Mind you we have had indications of his real nature earlier in his posturing as a Prime Minister. There was the fiasco of the Scuttle & Run, Smile & Wave attempt at leading a trade mission to the ME back in 2009, then there was the more obvious readiness to sell NZ to the highest arm twister when he gleefully sold the rights of unionised workers to negotiate their wages and conditions to Warner Bros, then, there has been the ongoing SkyCity deal in which NZs gambling regulations have been compromised with the promise of a "free" international convention centre to which the present National-ACT govt will have the right to vet those parties wanting to use the centre to ensure their presence doesn't embarass them, there is the proposed anti-union legislation tabled by novice MP, Jammy-Lea Ross and Simon Bridges and now comes the privacy invading GCSB legislation for which Key is responsible and which is designed to retrospectively OK bad interpretations of the law.

His dictatorial manner has become even more pronounced with his Prime Ministerial ordered enquiries into, first, the Great Cup o'Tea recording saga- in which he and the sole member of the ACT party, John Banks, conspired to come to "an agreement" in the Epsom electorate and were accidentally recorded by a reporter invited to be present at this "historic" event and now the enquiry over the leak of the Kitteridge Report on the activities of the GCSB.

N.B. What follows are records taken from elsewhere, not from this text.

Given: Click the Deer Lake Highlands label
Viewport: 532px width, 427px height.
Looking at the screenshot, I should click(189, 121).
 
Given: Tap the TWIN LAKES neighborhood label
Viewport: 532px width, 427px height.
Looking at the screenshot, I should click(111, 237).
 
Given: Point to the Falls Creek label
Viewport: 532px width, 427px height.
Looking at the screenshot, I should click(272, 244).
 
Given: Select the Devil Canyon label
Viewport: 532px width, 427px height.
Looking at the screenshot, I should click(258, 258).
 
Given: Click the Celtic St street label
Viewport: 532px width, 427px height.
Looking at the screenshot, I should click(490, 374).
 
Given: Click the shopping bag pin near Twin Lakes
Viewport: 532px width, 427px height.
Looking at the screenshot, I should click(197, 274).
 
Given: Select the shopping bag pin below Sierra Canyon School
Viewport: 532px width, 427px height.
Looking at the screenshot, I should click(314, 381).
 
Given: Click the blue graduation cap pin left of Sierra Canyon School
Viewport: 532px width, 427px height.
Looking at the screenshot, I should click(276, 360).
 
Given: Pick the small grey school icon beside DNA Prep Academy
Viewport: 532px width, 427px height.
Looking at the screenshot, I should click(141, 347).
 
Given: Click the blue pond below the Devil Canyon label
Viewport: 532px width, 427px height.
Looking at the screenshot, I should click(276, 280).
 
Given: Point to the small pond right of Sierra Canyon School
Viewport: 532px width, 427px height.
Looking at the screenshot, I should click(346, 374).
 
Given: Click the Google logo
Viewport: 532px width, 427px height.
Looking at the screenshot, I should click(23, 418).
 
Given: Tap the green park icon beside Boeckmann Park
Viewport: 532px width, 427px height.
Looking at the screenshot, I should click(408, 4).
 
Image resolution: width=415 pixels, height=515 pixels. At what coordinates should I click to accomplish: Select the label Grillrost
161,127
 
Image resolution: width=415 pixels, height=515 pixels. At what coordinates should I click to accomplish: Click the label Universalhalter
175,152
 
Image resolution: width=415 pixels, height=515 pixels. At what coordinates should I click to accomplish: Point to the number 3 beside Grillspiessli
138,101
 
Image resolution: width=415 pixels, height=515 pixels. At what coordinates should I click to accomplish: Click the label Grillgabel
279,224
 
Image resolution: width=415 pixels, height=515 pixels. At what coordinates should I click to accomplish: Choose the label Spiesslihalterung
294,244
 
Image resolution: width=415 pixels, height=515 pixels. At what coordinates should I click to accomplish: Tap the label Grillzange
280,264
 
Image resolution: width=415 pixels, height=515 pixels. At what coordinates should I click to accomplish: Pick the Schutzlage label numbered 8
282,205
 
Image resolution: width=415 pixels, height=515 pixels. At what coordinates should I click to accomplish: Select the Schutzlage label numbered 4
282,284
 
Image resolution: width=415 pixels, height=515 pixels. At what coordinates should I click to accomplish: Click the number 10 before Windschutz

The secret diary published on the STUFF website may be satirical but the elements of truth within it would in the present political climate of John PinoKeyo Key's NZ be almost real.

2 Aug 2013

When Principles Mattered... Labour on the importance of privacy

This 1970s newspaper advertisement from the Labour Party says it all about the protection of individual rights and privacy.
Norman Kirk on the need to preserve individual privacy.

Meanwhile John PinoKeyo sets about destroying and undermining civil liberties and the right to privacy in one of his biggest betrayals of trust and responsibility.
Meanwhile, David Shearer declares that Labour will honour its 1970s principles on individual liberties.